- [Given request]:
Copy the following lines word for word, without changing anything.

** start Excerpted data **

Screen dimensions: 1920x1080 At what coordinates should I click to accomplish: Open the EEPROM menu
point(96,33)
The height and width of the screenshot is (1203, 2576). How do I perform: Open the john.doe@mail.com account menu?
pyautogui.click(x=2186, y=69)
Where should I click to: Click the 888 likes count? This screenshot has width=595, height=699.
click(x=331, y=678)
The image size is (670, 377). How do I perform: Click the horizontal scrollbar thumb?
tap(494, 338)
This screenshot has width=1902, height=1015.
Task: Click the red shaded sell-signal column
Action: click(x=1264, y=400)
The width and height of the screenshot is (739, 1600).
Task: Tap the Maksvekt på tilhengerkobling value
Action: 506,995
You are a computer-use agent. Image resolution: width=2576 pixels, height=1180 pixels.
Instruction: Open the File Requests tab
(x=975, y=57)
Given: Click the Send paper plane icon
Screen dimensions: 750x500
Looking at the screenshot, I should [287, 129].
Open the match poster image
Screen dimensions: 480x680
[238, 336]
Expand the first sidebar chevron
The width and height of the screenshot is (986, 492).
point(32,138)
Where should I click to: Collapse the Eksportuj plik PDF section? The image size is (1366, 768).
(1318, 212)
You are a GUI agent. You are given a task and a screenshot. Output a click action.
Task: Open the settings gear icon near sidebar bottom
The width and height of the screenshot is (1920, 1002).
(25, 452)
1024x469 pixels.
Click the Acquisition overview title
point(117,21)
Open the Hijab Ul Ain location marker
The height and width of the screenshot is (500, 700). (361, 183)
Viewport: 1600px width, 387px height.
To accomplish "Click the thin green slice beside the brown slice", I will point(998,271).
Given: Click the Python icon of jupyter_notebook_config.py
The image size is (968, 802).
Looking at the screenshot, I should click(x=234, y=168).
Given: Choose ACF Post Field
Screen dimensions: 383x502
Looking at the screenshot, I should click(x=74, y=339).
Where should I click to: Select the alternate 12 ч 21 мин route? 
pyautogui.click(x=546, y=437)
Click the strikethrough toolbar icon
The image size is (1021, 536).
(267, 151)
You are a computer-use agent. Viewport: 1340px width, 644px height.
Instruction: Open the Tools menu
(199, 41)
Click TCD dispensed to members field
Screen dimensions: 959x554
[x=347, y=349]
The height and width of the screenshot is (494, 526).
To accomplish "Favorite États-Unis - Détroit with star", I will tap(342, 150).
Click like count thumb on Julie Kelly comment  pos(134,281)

** end Excerpted data **

- [Output of the exercise]:
Screen dimensions: 1920x1080 At what coordinates should I click to accomplish: Open the EEPROM menu
point(96,33)
The height and width of the screenshot is (1203, 2576). How do I perform: Open the john.doe@mail.com account menu?
pyautogui.click(x=2186, y=69)
Where should I click to: Click the 888 likes count? This screenshot has width=595, height=699.
click(x=331, y=678)
The image size is (670, 377). How do I perform: Click the horizontal scrollbar thumb?
tap(494, 338)
This screenshot has width=1902, height=1015.
Task: Click the red shaded sell-signal column
Action: click(x=1264, y=400)
The width and height of the screenshot is (739, 1600).
Task: Tap the Maksvekt på tilhengerkobling value
Action: 506,995
You are a computer-use agent. Image resolution: width=2576 pixels, height=1180 pixels.
Instruction: Open the File Requests tab
(x=975, y=57)
Given: Click the Send paper plane icon
Screen dimensions: 750x500
Looking at the screenshot, I should [287, 129].
Open the match poster image
Screen dimensions: 480x680
[238, 336]
Expand the first sidebar chevron
The width and height of the screenshot is (986, 492).
point(32,138)
Where should I click to: Collapse the Eksportuj plik PDF section? The image size is (1366, 768).
(1318, 212)
You are a GUI agent. You are given a task and a screenshot. Output a click action.
Task: Open the settings gear icon near sidebar bottom
The width and height of the screenshot is (1920, 1002).
(25, 452)
1024x469 pixels.
Click the Acquisition overview title
point(117,21)
Open the Hijab Ul Ain location marker
The height and width of the screenshot is (500, 700). (361, 183)
Viewport: 1600px width, 387px height.
To accomplish "Click the thin green slice beside the brown slice", I will point(998,271).
Given: Click the Python icon of jupyter_notebook_config.py
The image size is (968, 802).
Looking at the screenshot, I should click(x=234, y=168).
Given: Choose ACF Post Field
Screen dimensions: 383x502
Looking at the screenshot, I should click(x=74, y=339).
Where should I click to: Select the alternate 12 ч 21 мин route? 
pyautogui.click(x=546, y=437)
Click the strikethrough toolbar icon
The image size is (1021, 536).
(267, 151)
You are a computer-use agent. Viewport: 1340px width, 644px height.
Instruction: Open the Tools menu
(199, 41)
Click TCD dispensed to members field
Screen dimensions: 959x554
[x=347, y=349]
The height and width of the screenshot is (494, 526).
To accomplish "Favorite États-Unis - Détroit with star", I will tap(342, 150).
Click like count thumb on Julie Kelly comment  pos(134,281)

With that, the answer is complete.